Message-Id:  <20000201025724.2408.qmail@securityfocus.com>
Date:         Tue, 1 Feb 2000 02:57:24 -0000
Reply-To: Pascal Longpre <longprep@HOTMAIL.COM>
From: Pascal Longpre <longprep@HOTMAIL.COM>
X-To:         bugtraq@securityfocus.com
To: BUGTRAQ@SECURITYFOCUS.COM

This may not be new but I haven't seen it anywhere else so 
here it is.

- Description -
It is possible to list the whole user list of a domain by 
querying any workstation on that domain. Even if the domain 
controller is hidden behind a firewall or has IP filtering 
enabled, the list comes out gracefully since the 
workstation forwards the query for you.
I suspect that this may even work on a workstation 
connected to it's DC through a VPN but I haven't tested it 
yet.

- Explanations -
The idea is to get the workstation to spit it's domain SID 
with the LsaQueryInformationPolicy() function. Normally, 
that fonction would require the "GENERIC_READ | 
GENERIC_EXECUTE" access rights in order to work but I 
discovered that by simply using the "MAXIMUM_ALLOWED" 
access right it works through the good old null session.

- Exploitation -
I wrote a small program called "dom2sid" demonstrating 
this. It should be available shortly on the securityfocus 
free tools list.
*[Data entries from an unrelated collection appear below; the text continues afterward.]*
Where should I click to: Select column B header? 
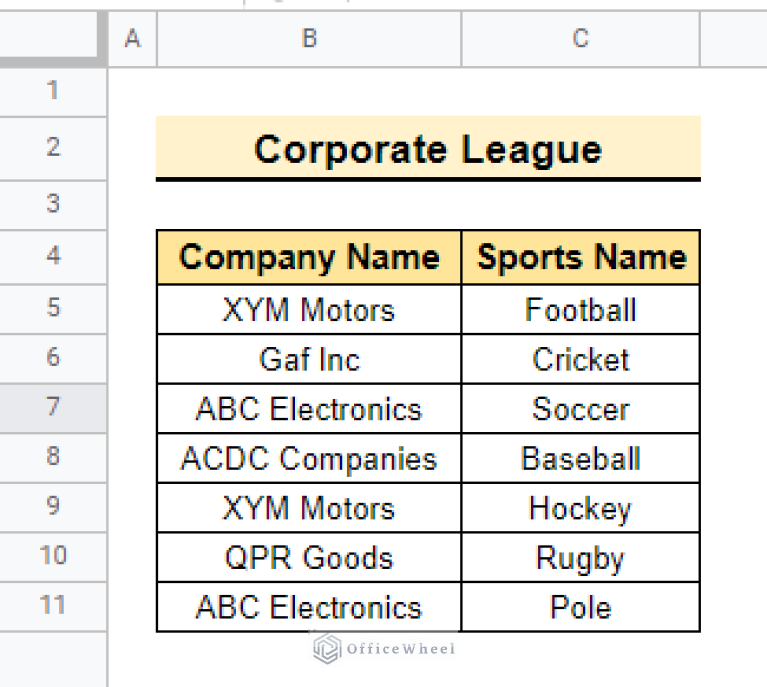pyautogui.click(x=309, y=39)
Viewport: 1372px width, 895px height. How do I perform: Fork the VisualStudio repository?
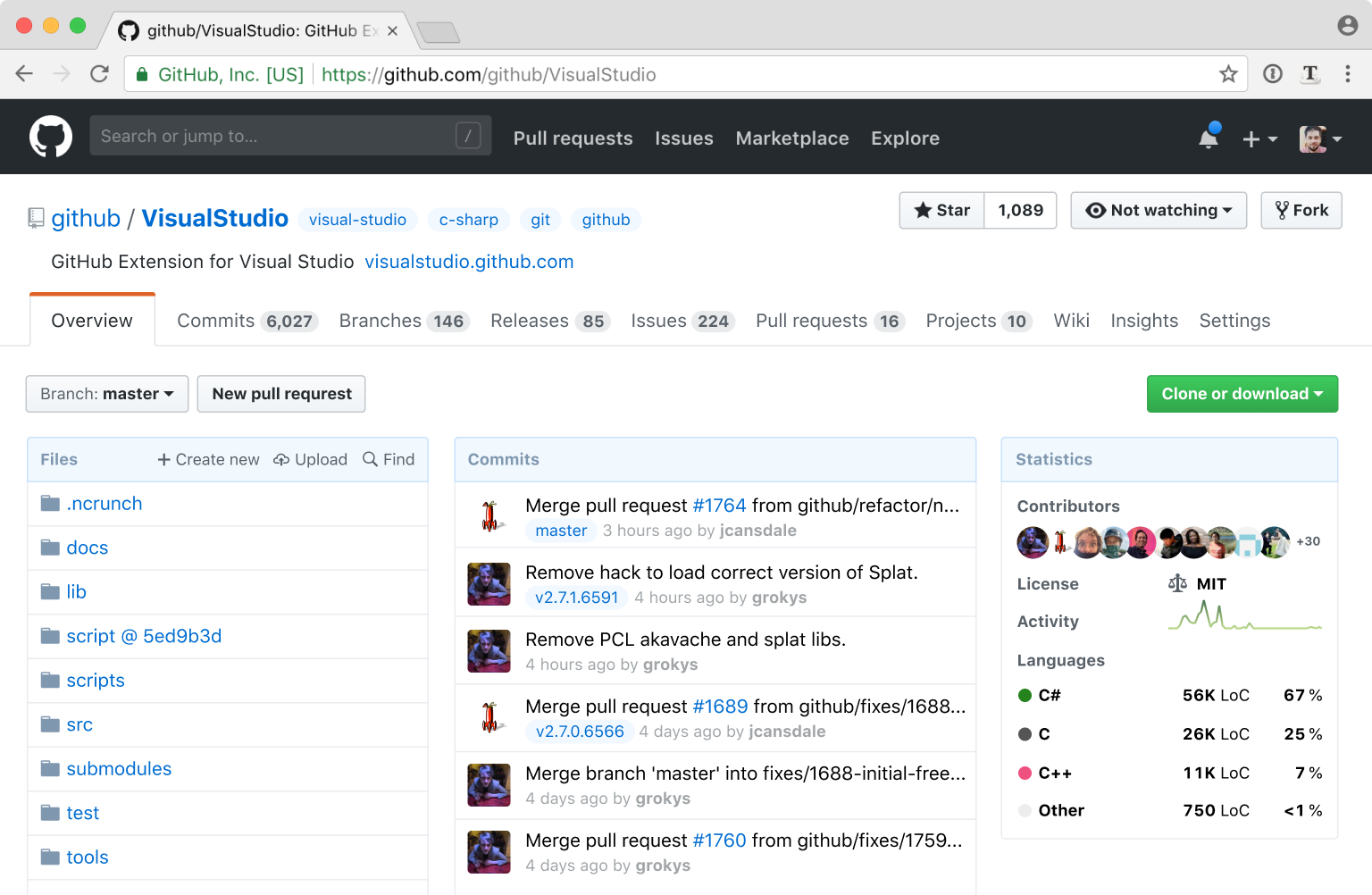click(1301, 211)
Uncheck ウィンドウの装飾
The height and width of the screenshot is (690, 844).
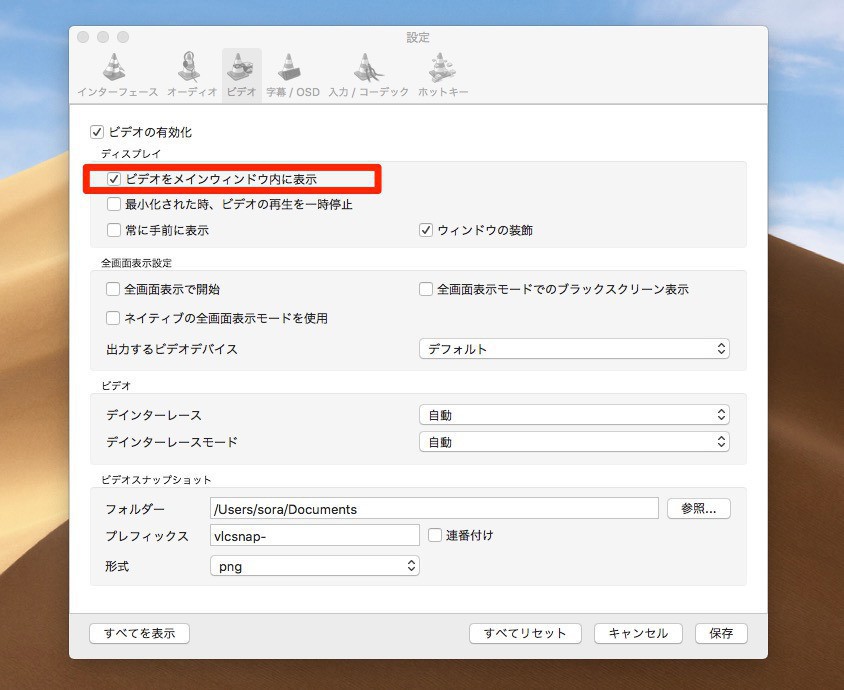coord(425,229)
It returns the computer/domain names and 
SIDs. You can then feed this to the popular sid2user tool 
and get the whole user list.If both SIDs are equal, you 
found a DC.

- Fix - 
The "restrict anonymous" solution provided by Microsoft 
doesn't help here. The only way I was able to stop this 
behavior was to use a program called fixpol.exe. Don't ask 
me where I found that one, I don't remember...

Enjoy !!

If this is old stuff, well just forget about this message !!